[Stored items]
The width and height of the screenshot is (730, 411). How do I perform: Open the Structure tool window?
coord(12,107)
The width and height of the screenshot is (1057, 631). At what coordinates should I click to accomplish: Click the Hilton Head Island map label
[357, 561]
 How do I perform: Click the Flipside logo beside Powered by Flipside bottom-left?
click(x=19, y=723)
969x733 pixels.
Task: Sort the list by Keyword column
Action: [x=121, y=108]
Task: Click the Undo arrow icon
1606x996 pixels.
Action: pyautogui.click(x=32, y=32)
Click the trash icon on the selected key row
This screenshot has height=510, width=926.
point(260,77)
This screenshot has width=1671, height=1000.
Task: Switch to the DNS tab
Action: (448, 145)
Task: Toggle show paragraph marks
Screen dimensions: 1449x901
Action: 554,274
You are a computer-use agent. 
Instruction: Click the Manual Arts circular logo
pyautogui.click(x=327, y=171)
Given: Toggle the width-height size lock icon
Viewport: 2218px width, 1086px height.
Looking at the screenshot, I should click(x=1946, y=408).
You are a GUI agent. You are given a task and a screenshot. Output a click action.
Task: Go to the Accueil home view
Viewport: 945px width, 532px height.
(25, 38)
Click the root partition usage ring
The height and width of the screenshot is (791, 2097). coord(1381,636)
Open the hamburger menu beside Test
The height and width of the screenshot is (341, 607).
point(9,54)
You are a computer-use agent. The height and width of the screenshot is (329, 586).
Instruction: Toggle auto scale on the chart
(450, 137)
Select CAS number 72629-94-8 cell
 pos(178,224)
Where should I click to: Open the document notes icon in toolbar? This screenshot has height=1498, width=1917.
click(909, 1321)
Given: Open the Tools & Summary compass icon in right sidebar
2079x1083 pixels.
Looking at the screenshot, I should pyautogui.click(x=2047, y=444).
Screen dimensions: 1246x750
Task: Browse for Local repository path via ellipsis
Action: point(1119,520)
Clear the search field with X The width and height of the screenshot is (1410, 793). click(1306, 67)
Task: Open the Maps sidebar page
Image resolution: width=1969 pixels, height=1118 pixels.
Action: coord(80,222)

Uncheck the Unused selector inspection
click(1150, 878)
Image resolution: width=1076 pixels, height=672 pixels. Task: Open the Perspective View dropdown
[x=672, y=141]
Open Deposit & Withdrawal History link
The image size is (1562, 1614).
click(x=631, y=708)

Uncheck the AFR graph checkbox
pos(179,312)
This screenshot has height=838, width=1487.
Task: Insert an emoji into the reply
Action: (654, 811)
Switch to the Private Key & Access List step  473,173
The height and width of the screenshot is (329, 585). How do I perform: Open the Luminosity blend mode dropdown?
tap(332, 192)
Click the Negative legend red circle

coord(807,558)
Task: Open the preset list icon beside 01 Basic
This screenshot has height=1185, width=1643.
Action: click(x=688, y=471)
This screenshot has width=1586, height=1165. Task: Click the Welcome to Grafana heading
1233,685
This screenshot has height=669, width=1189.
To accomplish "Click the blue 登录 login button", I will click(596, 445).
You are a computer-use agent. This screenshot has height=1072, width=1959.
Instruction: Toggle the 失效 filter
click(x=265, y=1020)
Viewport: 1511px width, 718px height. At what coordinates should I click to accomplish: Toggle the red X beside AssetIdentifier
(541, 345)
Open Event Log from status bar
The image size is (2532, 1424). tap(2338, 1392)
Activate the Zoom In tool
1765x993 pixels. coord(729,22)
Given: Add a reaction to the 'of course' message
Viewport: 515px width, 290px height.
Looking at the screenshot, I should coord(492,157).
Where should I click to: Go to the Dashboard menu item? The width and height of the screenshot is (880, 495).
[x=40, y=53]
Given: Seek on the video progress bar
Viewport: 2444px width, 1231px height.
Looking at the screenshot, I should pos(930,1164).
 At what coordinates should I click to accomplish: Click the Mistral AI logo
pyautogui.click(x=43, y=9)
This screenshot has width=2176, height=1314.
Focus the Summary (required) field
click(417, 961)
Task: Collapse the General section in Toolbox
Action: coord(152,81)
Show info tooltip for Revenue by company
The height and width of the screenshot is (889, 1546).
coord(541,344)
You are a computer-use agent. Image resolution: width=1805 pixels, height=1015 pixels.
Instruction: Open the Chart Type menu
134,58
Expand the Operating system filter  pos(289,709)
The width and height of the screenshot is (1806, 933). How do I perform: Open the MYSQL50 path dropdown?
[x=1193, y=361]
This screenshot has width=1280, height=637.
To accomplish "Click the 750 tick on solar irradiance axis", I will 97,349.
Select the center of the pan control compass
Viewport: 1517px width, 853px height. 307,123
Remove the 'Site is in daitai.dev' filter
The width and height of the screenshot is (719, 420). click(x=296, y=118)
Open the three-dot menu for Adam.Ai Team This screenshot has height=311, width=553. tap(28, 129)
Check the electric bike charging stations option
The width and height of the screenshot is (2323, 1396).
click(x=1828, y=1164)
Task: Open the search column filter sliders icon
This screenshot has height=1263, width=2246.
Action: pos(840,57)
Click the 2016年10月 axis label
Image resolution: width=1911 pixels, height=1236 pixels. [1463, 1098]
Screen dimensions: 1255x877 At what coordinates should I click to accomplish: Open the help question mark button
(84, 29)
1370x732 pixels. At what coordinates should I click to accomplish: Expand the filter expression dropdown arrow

### WHAT THE TASK ASKS
Using the records above, set down exactly the lines from the one with "This screenshot has width=2176, height=1314." through the one with "Expand the Operating", inclusive, and nothing more.

### RESULT OF THE TASK
This screenshot has width=2176, height=1314.
Focus the Summary (required) field
click(417, 961)
Task: Collapse the General section in Toolbox
Action: coord(152,81)
Show info tooltip for Revenue by company
The height and width of the screenshot is (889, 1546).
coord(541,344)
You are a computer-use agent. Image resolution: width=1805 pixels, height=1015 pixels.
Instruction: Open the Chart Type menu
134,58
Expand the Operating system filter  pos(289,709)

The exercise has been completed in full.